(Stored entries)
-.-.-

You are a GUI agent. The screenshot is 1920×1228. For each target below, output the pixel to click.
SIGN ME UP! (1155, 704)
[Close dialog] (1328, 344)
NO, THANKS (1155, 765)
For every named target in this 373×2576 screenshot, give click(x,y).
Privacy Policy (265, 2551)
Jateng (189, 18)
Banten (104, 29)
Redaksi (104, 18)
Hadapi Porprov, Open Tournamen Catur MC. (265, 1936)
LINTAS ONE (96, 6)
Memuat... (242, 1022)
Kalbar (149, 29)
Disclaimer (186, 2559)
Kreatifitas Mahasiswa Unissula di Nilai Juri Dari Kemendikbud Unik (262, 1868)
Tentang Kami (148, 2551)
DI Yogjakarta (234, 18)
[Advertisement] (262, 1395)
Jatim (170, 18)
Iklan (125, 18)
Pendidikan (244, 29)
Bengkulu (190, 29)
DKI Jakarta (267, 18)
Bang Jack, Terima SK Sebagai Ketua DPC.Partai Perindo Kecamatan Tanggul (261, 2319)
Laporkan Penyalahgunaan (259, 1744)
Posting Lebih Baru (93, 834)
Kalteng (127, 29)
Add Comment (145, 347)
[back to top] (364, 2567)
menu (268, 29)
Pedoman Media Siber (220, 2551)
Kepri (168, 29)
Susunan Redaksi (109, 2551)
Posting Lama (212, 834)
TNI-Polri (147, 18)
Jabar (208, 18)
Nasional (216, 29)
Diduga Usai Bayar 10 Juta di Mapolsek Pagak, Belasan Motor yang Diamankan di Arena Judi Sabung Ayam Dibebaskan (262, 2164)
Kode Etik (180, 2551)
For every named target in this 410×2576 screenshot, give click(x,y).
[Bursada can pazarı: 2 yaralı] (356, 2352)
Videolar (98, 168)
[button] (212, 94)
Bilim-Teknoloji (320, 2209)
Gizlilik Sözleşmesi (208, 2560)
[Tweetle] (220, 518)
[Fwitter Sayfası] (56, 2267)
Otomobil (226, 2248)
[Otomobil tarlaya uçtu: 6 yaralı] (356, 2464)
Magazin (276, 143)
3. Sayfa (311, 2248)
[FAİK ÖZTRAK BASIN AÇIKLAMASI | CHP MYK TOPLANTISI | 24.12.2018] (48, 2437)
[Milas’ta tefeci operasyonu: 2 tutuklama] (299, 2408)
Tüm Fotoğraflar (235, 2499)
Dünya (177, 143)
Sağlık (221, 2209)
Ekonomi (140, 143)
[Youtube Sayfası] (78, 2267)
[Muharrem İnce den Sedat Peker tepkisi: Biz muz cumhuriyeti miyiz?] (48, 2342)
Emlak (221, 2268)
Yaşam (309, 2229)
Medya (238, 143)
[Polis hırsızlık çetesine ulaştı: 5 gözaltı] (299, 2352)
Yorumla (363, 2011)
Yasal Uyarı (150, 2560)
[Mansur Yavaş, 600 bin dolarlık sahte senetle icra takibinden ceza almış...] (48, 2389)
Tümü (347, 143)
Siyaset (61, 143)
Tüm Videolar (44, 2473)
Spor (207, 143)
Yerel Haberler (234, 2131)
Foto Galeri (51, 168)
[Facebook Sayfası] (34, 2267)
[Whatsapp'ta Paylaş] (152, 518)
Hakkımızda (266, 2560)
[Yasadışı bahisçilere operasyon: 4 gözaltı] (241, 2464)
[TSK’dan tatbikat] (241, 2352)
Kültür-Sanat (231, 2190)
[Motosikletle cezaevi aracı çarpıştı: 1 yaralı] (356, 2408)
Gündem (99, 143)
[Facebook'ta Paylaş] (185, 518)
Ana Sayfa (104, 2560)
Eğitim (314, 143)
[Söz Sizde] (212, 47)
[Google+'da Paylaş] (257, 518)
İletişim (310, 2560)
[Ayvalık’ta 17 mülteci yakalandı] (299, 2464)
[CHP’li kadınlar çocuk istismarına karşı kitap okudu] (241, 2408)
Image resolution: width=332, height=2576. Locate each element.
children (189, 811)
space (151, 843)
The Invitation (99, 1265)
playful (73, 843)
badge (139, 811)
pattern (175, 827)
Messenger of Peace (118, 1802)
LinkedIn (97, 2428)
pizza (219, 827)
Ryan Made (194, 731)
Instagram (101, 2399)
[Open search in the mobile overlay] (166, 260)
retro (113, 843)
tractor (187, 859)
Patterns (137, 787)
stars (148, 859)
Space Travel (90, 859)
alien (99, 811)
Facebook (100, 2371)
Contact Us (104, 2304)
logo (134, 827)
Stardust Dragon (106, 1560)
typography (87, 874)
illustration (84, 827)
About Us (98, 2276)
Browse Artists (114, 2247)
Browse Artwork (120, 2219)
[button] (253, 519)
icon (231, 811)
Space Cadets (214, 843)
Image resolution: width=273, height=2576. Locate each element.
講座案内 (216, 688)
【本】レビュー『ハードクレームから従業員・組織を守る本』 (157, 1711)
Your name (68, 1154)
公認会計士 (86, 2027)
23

-.-.-

DIRECTIONS:
Copying begins at the line that holds "Space Travel (90, 859)" and ends at the last line of the data above, with both included and each line kept exactly.

REPLY:
Space Travel (90, 859)
alien (99, 811)
Facebook (100, 2371)
Contact Us (104, 2304)
logo (134, 827)
Stardust Dragon (106, 1560)
typography (87, 874)
illustration (84, 827)
About Us (98, 2276)
Browse Artists (114, 2247)
Browse Artwork (120, 2219)
[button] (253, 519)
icon (231, 811)
Space Cadets (214, 843)
Image resolution: width=273, height=2576. Locate each element.
講座案内 (216, 688)
【本】レビュー『ハードクレームから従業員・組織を守る本』 (157, 1711)
Your name (68, 1154)
公認会計士 (86, 2027)
23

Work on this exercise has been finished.